Head to Head: Who Bears the Burden of Climate Change

October 3, 2019

The Burden is Shared by the Government and the People

For one to criticize the lack of climate from their government, but then to directly take actions that hurt the environment is inherently hypocritical. We urge governments to condemn the burning of the Amazon rainforest and stop agricultural corporations from cutting down forests to make room for cattle ranching. However, if we continue to eat the beef produced by such cattle ranches, are we any better? 
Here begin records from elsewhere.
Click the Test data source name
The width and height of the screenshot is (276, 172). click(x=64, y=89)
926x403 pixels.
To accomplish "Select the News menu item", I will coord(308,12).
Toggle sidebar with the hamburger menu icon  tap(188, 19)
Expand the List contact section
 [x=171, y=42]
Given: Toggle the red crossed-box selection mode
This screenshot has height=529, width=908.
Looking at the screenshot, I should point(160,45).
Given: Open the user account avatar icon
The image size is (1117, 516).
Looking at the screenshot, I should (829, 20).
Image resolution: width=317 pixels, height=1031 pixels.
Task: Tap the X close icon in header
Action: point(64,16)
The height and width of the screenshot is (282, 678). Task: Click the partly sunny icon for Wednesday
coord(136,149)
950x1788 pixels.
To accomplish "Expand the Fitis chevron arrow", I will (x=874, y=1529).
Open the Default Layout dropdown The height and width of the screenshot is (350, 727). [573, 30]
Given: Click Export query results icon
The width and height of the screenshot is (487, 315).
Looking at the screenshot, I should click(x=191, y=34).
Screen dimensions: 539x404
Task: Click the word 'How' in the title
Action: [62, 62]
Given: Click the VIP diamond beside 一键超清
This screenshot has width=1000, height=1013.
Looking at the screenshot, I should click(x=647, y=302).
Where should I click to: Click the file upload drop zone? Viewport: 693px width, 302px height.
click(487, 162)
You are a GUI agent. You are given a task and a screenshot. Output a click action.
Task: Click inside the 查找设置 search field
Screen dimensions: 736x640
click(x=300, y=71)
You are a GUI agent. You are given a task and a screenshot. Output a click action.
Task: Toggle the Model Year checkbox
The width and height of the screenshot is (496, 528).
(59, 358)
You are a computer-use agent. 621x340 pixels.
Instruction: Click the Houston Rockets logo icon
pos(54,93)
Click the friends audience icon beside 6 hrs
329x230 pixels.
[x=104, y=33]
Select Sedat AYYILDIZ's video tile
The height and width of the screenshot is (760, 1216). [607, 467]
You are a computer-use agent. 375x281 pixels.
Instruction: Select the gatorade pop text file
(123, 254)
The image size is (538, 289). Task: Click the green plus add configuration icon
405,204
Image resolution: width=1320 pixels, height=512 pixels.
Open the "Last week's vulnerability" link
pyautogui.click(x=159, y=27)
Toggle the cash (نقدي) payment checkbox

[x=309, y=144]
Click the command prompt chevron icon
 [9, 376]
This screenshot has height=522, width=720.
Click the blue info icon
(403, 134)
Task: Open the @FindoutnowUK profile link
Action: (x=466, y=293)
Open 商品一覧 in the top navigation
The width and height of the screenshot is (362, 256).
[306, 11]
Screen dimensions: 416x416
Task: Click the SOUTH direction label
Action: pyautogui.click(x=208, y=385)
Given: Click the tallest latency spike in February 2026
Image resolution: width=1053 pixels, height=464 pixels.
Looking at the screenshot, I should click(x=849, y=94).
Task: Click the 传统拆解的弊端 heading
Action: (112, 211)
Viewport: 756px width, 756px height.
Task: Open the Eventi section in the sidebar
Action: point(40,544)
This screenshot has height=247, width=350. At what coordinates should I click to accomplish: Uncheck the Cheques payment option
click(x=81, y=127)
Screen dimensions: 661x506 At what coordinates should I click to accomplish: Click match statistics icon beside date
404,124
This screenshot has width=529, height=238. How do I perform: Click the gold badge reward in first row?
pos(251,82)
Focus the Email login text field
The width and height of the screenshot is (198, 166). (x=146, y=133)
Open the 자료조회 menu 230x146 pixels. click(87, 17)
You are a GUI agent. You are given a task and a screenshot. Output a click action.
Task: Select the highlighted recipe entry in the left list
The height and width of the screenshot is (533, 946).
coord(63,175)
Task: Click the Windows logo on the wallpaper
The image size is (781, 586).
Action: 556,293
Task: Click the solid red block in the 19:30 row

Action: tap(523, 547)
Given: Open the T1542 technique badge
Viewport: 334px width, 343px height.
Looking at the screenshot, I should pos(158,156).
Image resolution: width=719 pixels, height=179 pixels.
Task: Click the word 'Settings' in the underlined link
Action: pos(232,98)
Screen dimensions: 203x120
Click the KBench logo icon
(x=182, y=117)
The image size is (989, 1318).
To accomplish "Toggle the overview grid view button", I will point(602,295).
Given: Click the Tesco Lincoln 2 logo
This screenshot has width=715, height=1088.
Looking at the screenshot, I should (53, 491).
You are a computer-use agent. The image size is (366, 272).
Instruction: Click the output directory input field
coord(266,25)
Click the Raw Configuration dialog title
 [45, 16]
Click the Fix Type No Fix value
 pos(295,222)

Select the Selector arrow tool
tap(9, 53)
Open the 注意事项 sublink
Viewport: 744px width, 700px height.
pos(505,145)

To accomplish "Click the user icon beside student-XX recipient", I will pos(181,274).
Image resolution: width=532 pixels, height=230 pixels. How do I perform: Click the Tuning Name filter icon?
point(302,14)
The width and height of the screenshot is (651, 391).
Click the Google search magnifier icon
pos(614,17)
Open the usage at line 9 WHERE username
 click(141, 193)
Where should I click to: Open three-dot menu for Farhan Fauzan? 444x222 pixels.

The responsibility to fight to end climate change does not lie solely on consumers and individuals, nor does it lie solely on the government. The fight against climate change has become increasingly relevant, and actions to stop it have increased greatly. The number of societal changes we’re making in order to adapt to our dying world is increasing. There are now more vegetarians, vegans, metal straws, recycled materials, vegan burgers, and other changes in our society that make it easier to adapt to a waste- and carbon-free lifestyle. It is undeniable that our society has significantly changed and put a newfound emphasis on the environment within just the last decade. It is true, however, that the government is partially responsible for aiding the battle against climate change. Without proper policy and regulation in place, corporations can continue to profit off of the cheapest and most environmentally harmful products. Factories pump out carbon emissions and plastic continues to be used in everything. But without individual change within our society, the government will not be able to change. 

It is necessary that both governments and individuals team up in order to solve this global issue. It must be something the entire world is ready to tackle. 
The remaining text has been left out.